OpenCPU

Objective

Sometimes, it is practically or legally not possible to move corpus data to a local machine. This vignette explains the usage of CWB corpora that are hosted on an OpenCPU server.

library(polmineR)
## polmineR is throttled to use 2 cores as required by CRAN Repository Policy. To get full performance:
## * Use `n_cores <- parallel::detectCores()` to detect the number of cores available on your machine
## * Set number of cores using `options('polmineR.cores' = n_cores - 1)` and `data.table::setDTthreads(n_cores - 1)`
## 
## Attaching package: 'polmineR'
## The following object is masked from 'package:base':
## 
##     use

Remote Corpora

Publicly Available Corpora

The GermaParl corpus is hosted on an OpenCPU server with the IP 132.252.238.66 (subject to change). To use the corpus, use the corpus()-method. The only difference is that you will need to supply the IP address using the argument server.

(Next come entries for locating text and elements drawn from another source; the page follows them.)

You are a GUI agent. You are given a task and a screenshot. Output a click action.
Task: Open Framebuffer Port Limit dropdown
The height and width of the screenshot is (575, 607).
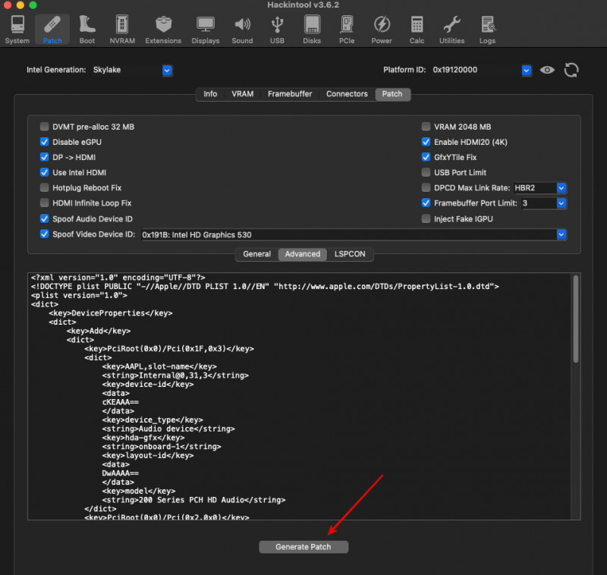coord(561,203)
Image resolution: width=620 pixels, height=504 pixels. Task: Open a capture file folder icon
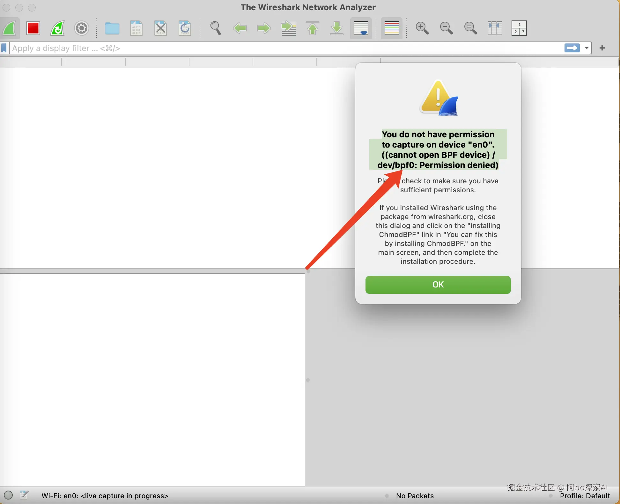112,28
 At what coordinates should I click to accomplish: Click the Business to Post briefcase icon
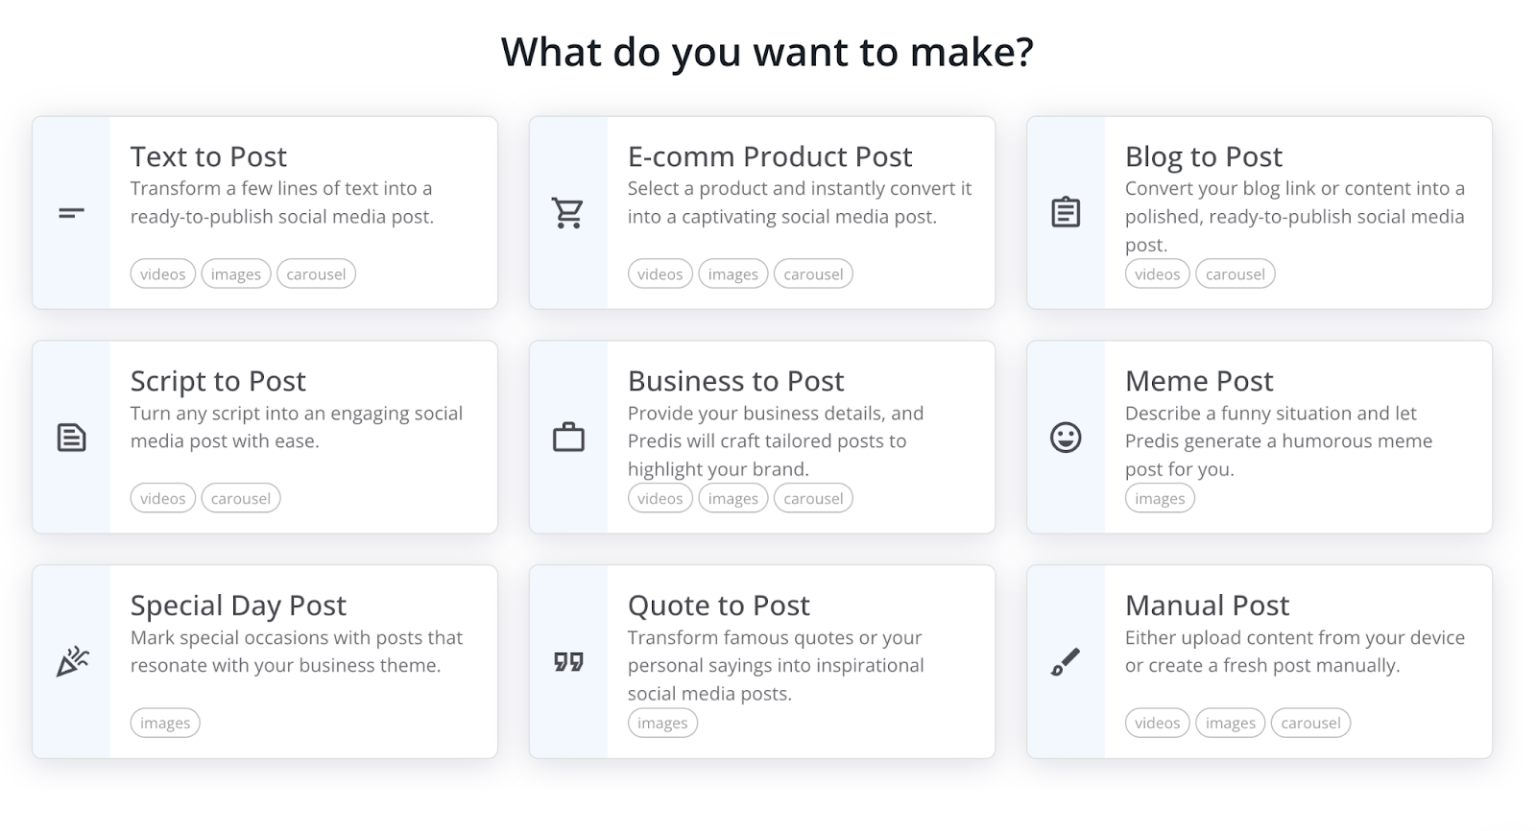(x=568, y=438)
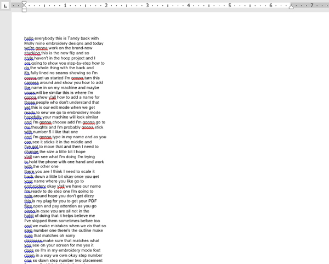Click the Hanging Indent triangle on the ruler
329x264 pixels.
tap(24, 7)
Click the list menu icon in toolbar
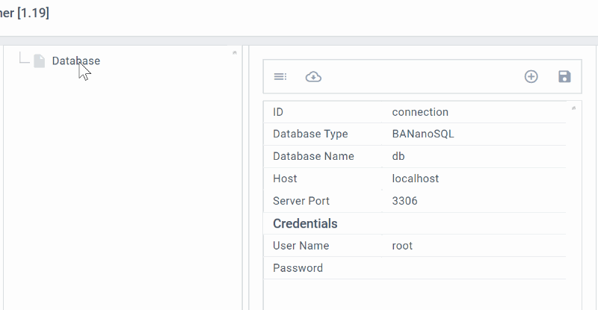598x310 pixels. pos(280,76)
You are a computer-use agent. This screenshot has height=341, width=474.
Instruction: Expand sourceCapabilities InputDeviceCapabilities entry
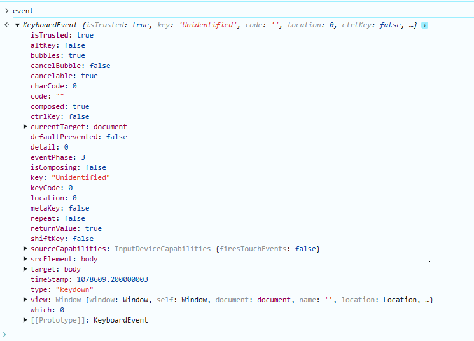point(25,249)
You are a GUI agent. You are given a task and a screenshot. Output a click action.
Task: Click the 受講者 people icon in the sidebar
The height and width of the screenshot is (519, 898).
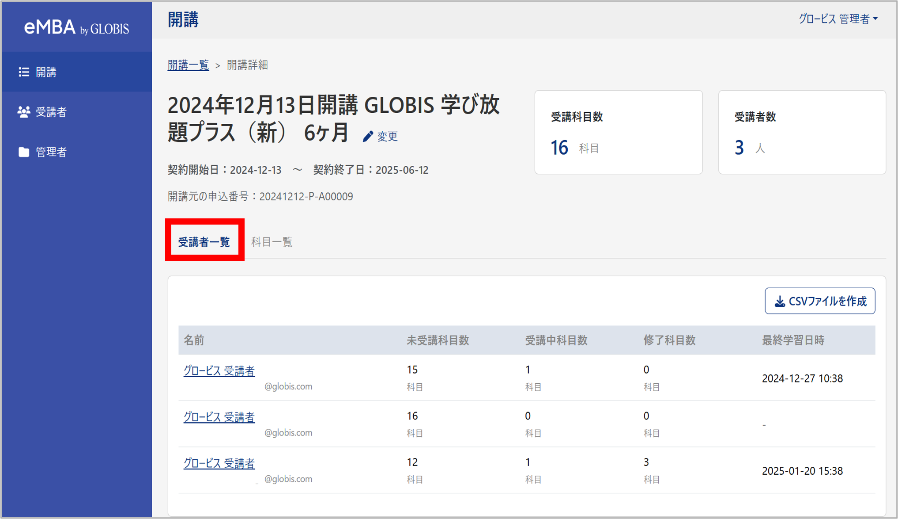[23, 112]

gparl <- corpus("GERMAPARL", server = "http://opencpu.politik.uni-due.de")

The gparl object is an object of class remote_corpus.

is(gparl)

Using polmineR core functionality

The polmineR at this stage exposes a limited set of its functionality for remote corpora. Simple investigations in the remote corpus are possible.

Get corpus size

size(gparl)

Get structural annotation (metadata)

s_attributes(gparl)

Subsetting

gparl2006 <- subset(gparl, year == "2006")

The returned object has the class remote_subcorpus.

is(gparl2006)

Simple count

count(gparl, query = "Integration")

The count()-method works for remote_subcorpus objects, too.

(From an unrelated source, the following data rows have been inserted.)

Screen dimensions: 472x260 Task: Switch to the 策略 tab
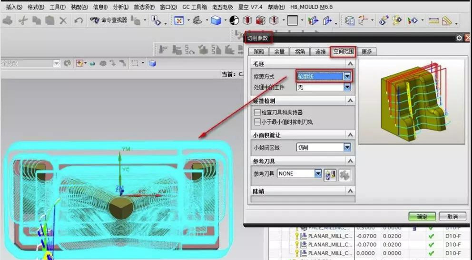click(258, 52)
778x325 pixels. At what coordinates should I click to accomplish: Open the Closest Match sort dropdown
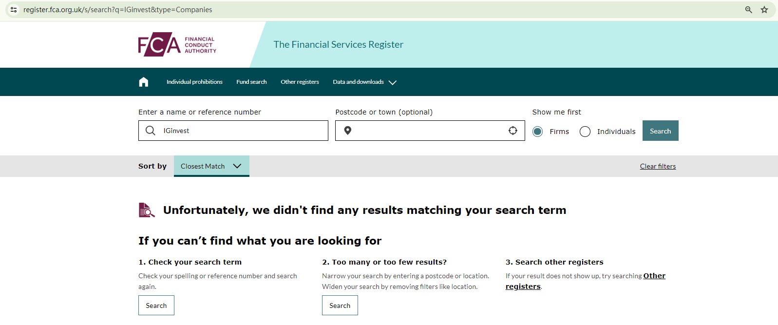point(211,166)
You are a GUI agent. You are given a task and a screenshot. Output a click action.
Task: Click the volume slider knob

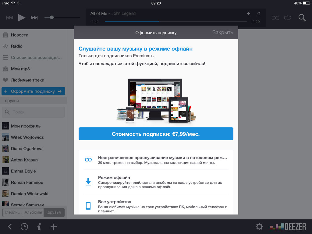[x=51, y=18]
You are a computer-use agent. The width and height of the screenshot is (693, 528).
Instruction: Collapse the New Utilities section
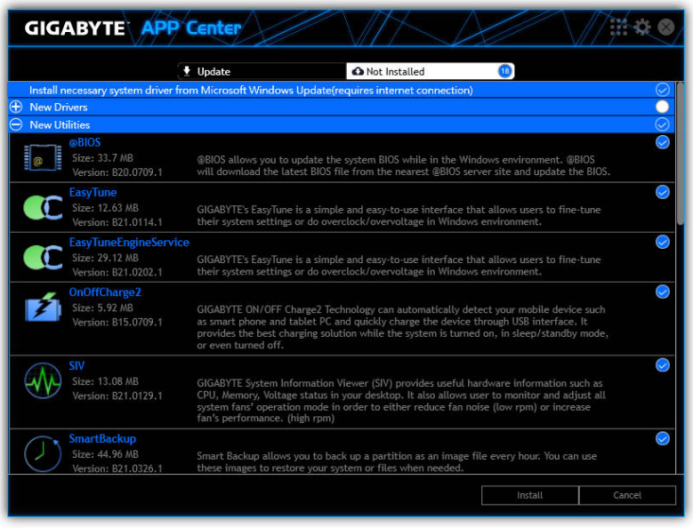coord(16,124)
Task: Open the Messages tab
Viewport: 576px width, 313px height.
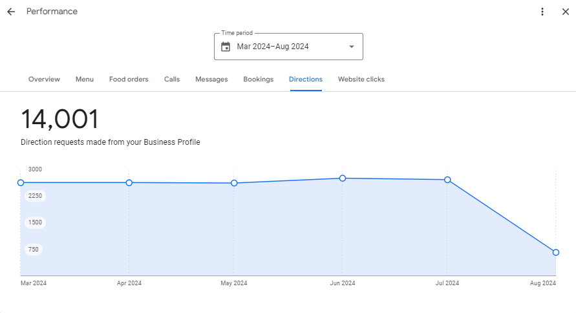Action: pyautogui.click(x=211, y=80)
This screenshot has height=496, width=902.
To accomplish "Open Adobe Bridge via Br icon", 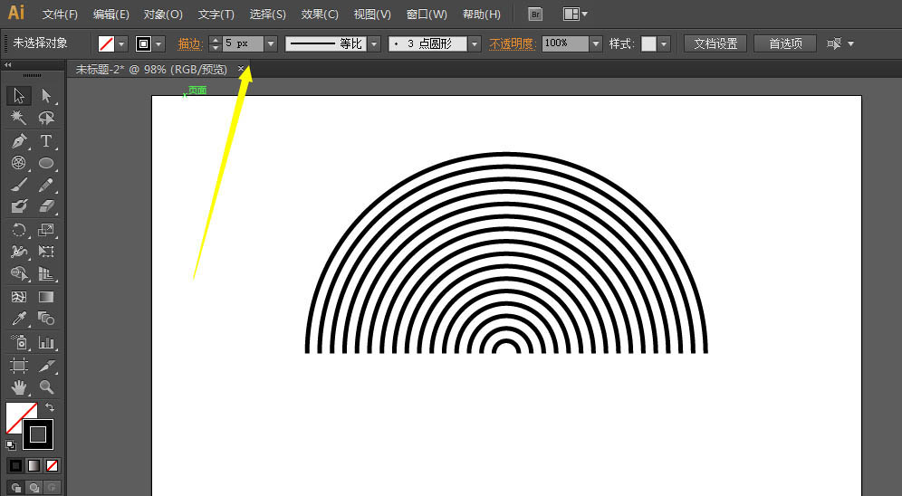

count(gparl2006, query = "Integration")

KWIC

kwic(gparl, query = "Islam", left = 15, right = 15, meta = c("speaker", "party", "date"))

Works for the remote_subcorpus, too.

kwic(gparl2006, query = "Islam", left = 15, right = 15, meta = c("speaker", "party", "date"))

Restricted Corpora

  1. Create directory for registry file-style files with credentials

  2. Create file with credentials for your corpus in this directory

Note: Filename is corpus id in lowercase

##
## registry entry for corpus GERMAPARLSAMPLE
##

# long descriptive name for the corpus
NAME "GermaParlSample"
# corpus ID (must be lowercase in registry!)
ID   germaparlsample
# path to binary data files
HOME http://localhost:8005
# optional info file (displayed by ",info;" command in CQP)
INFO https://zenodo.org/record/3823245#.XsrU-8ZCT_Q 

# corpus properties provide additional information about the corpus:
##:: user = "YOUR_USER_NAME"
##:: password = "YOUR_PASSWORD"
  1. Set environment variable “OPENCPU_REGISTRY” in .Renviron to dir just mentioned

  2. Get server whereabouts

x <- corpus("MIGPRESS_FAZ", server = "YOURSERVER", restricted = TRUE)

Next steps

Upcoming versions of polmineR will expose further functionality. This is a simple proof-of-concept!